(Provided data)

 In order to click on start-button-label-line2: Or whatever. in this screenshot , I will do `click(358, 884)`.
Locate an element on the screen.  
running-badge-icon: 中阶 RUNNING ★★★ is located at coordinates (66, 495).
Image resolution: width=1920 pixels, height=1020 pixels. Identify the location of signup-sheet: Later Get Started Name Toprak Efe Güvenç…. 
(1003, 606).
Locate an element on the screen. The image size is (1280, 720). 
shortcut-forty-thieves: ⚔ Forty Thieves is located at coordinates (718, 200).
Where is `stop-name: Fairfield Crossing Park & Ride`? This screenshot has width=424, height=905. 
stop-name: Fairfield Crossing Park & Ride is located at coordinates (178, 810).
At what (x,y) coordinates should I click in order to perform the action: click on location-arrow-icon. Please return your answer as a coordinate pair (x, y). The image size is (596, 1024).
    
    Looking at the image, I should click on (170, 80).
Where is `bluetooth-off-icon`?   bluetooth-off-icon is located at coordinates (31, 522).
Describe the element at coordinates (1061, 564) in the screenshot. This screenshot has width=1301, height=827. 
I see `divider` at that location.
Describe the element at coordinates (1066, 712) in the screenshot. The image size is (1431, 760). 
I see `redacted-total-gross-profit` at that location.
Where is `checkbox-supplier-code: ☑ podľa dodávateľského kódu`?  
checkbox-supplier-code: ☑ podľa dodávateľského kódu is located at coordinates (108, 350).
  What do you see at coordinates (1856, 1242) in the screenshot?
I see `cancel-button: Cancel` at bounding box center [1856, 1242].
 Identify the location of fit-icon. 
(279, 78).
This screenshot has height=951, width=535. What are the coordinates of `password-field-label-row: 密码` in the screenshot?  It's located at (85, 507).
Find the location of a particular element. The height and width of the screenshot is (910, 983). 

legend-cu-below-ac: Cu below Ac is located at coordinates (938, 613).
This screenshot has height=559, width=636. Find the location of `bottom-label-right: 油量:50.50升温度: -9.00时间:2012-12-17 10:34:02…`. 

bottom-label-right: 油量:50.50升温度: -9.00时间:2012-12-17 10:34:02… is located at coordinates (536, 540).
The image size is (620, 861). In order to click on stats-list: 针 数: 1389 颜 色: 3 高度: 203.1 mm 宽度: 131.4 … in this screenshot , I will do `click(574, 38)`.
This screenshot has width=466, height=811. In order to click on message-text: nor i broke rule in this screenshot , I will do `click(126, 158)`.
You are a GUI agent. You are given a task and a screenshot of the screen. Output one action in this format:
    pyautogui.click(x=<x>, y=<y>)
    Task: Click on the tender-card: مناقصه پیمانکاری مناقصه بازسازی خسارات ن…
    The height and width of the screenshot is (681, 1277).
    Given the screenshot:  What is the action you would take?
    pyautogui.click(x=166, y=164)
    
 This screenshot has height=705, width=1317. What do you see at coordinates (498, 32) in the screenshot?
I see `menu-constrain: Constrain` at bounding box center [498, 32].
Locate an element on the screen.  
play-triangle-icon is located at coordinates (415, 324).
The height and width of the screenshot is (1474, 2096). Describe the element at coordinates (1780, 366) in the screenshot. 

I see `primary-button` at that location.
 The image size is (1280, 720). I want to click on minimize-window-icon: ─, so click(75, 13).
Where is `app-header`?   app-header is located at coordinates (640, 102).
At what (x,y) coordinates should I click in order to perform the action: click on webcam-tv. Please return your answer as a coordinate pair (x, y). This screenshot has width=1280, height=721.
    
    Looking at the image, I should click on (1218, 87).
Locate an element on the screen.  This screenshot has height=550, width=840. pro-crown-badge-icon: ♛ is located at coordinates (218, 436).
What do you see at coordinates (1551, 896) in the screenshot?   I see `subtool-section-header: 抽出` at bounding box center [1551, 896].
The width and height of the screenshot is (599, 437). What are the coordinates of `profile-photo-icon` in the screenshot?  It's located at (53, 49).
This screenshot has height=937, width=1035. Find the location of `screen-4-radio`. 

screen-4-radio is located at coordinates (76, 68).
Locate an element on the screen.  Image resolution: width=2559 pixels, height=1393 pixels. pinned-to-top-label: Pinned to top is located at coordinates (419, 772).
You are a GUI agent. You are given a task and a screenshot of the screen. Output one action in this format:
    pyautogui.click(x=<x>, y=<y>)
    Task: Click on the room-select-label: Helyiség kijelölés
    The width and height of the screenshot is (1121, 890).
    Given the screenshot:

(End Provided data)

§ What you will do
Count the lines in the rows above that contain the string "Identify", with case counting. Reply with the number alone.

§ Solution for this exercise
2